**YOUR ASSIGNMENT**
Search the listing below, and show each line that includes the word "breadcrumb".

^^^^^^^^

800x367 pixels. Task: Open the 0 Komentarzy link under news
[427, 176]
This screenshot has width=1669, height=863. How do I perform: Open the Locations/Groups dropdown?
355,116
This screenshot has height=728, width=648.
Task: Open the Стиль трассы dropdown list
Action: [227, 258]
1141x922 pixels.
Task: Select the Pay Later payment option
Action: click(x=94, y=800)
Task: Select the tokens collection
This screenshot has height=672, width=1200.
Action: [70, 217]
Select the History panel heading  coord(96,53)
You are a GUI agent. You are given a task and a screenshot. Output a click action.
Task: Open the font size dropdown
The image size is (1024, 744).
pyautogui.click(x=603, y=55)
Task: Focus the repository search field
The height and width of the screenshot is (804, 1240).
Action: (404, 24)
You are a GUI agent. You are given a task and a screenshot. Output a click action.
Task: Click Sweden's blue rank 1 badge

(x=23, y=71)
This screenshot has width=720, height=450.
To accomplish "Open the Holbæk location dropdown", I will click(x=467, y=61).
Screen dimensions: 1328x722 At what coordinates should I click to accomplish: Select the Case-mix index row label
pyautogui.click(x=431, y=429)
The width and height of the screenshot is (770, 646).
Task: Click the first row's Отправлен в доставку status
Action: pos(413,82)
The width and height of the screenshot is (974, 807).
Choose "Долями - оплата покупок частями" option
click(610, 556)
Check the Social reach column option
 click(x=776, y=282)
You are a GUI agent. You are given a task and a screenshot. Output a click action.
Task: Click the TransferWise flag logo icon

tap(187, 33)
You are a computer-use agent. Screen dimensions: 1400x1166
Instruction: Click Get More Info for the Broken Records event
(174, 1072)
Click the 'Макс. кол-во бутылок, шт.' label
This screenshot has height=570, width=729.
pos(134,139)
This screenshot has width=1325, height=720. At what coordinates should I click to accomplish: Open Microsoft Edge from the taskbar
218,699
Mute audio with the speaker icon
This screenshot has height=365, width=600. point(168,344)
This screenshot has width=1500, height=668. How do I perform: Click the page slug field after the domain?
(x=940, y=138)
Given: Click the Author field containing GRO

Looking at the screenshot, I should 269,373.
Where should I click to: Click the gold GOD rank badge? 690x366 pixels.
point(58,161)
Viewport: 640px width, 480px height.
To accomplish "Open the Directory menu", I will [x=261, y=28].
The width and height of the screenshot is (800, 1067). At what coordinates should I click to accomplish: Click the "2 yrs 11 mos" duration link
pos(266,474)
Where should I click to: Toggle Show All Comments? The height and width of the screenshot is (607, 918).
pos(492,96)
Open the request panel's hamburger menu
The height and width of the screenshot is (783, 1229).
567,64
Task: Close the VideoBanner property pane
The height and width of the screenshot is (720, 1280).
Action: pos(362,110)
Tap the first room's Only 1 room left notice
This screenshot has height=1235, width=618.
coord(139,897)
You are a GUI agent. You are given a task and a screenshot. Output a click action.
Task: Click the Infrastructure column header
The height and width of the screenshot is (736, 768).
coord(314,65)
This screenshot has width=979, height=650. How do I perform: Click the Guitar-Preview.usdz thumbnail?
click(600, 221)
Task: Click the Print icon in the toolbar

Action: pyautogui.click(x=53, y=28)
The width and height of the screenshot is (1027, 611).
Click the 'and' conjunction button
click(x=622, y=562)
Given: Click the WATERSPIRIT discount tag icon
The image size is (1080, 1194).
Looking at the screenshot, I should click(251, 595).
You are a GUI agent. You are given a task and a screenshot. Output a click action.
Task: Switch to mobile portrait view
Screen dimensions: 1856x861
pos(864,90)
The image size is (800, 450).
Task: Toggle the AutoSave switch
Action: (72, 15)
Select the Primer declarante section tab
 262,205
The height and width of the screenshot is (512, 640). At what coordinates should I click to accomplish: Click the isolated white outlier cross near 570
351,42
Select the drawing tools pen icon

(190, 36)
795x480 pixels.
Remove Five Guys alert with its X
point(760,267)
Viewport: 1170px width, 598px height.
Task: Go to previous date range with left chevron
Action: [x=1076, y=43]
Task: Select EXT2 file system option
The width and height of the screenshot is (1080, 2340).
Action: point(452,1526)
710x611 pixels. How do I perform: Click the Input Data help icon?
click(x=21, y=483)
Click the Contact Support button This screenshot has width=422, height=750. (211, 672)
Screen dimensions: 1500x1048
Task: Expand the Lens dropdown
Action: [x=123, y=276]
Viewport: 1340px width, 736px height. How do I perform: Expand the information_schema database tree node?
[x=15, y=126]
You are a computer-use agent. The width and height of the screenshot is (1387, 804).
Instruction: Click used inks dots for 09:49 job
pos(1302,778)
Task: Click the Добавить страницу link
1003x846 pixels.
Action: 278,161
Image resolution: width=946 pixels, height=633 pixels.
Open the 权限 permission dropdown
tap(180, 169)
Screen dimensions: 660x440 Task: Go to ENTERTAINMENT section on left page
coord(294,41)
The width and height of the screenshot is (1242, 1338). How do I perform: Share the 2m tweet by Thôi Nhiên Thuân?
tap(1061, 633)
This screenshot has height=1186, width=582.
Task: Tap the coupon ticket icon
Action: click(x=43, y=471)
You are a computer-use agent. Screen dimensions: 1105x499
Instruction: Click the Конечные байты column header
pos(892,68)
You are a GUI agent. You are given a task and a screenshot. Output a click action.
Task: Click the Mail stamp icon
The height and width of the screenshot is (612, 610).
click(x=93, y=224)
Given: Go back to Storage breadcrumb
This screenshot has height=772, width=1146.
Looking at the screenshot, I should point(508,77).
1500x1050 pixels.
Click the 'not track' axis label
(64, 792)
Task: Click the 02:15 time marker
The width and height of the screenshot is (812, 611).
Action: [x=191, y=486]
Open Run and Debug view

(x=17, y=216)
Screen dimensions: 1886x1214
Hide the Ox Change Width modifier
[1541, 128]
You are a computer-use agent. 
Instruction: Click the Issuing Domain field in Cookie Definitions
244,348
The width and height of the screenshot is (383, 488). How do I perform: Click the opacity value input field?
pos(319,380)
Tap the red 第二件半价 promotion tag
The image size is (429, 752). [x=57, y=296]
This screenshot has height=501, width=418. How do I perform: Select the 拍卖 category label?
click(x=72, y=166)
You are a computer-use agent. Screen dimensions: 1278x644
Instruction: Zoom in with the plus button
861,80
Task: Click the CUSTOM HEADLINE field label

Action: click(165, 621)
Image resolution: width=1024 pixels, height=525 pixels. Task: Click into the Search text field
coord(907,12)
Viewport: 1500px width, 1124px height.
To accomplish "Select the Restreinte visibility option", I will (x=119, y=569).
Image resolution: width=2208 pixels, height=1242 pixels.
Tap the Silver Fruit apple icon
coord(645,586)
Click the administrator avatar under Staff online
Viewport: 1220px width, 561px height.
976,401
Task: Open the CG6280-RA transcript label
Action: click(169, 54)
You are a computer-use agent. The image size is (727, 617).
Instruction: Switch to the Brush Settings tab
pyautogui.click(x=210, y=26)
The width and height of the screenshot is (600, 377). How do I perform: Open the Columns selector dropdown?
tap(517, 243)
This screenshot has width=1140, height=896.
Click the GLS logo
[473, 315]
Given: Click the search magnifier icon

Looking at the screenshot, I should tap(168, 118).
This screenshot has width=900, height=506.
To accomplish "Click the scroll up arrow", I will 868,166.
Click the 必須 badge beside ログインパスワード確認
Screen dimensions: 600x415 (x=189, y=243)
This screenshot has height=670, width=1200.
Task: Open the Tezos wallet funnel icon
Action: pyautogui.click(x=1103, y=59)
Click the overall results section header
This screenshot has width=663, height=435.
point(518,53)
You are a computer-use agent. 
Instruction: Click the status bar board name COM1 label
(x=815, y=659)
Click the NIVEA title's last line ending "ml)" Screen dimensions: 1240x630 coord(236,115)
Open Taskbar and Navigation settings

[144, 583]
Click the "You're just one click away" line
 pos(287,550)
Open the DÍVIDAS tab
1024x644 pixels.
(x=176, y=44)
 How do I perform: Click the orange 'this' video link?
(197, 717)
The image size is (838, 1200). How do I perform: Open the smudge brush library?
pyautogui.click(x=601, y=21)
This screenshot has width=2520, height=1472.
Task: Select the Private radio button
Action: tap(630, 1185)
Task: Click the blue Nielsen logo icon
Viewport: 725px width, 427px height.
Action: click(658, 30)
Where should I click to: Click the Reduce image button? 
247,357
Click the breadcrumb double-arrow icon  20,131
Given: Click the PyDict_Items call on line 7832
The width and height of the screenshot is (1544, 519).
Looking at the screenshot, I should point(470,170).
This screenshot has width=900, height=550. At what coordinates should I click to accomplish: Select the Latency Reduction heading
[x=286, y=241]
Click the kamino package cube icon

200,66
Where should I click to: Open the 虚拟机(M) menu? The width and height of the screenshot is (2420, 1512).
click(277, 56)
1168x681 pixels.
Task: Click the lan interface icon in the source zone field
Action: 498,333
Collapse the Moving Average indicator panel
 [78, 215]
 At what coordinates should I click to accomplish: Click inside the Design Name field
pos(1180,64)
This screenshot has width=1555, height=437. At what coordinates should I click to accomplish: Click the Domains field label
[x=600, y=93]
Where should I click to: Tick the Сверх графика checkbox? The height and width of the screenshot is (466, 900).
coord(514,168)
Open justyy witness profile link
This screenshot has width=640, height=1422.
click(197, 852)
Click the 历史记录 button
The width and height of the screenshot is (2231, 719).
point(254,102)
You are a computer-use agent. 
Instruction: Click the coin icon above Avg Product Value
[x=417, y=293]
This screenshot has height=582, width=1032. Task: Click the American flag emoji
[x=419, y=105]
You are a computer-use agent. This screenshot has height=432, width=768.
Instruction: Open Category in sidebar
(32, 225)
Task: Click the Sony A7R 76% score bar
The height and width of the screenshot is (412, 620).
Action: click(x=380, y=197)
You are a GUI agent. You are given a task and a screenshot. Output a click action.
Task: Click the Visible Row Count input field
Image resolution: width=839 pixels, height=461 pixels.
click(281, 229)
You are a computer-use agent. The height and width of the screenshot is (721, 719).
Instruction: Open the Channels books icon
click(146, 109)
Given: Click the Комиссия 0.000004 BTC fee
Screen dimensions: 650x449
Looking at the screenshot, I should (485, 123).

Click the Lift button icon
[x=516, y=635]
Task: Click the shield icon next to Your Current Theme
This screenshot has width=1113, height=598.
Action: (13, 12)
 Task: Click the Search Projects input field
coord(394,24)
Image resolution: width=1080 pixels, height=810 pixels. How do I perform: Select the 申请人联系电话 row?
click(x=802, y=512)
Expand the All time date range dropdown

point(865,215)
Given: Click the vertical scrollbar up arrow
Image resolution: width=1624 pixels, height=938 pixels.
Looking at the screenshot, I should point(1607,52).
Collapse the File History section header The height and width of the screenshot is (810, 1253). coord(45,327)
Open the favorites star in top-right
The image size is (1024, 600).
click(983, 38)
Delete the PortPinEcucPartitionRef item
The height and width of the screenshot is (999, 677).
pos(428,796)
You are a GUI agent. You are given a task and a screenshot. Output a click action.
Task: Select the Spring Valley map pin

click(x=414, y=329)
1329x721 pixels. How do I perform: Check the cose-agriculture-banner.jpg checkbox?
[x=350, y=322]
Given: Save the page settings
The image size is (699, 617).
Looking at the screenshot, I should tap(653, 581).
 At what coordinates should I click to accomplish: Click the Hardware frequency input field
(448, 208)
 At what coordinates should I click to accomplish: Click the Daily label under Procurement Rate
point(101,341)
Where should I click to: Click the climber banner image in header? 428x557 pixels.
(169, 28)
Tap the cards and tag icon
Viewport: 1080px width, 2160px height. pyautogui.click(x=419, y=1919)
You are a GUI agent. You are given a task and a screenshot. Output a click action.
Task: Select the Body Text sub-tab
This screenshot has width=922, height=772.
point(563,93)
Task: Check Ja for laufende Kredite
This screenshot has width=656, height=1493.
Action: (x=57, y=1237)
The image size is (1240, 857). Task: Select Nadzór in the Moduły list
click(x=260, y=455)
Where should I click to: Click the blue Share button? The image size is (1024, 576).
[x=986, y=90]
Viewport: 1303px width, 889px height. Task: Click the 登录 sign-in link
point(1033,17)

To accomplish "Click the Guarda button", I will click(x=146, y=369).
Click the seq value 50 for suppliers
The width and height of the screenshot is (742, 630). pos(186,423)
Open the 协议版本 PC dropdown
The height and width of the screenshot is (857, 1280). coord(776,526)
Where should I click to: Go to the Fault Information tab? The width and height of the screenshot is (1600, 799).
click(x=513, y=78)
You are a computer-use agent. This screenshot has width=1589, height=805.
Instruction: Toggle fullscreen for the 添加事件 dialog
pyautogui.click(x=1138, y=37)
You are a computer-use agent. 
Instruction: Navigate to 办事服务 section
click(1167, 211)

^^^^^^^^

**RESPONSE TO THE EXERCISE**
Given: Go back to Storage breadcrumb
Click the breadcrumb double-arrow icon  20,131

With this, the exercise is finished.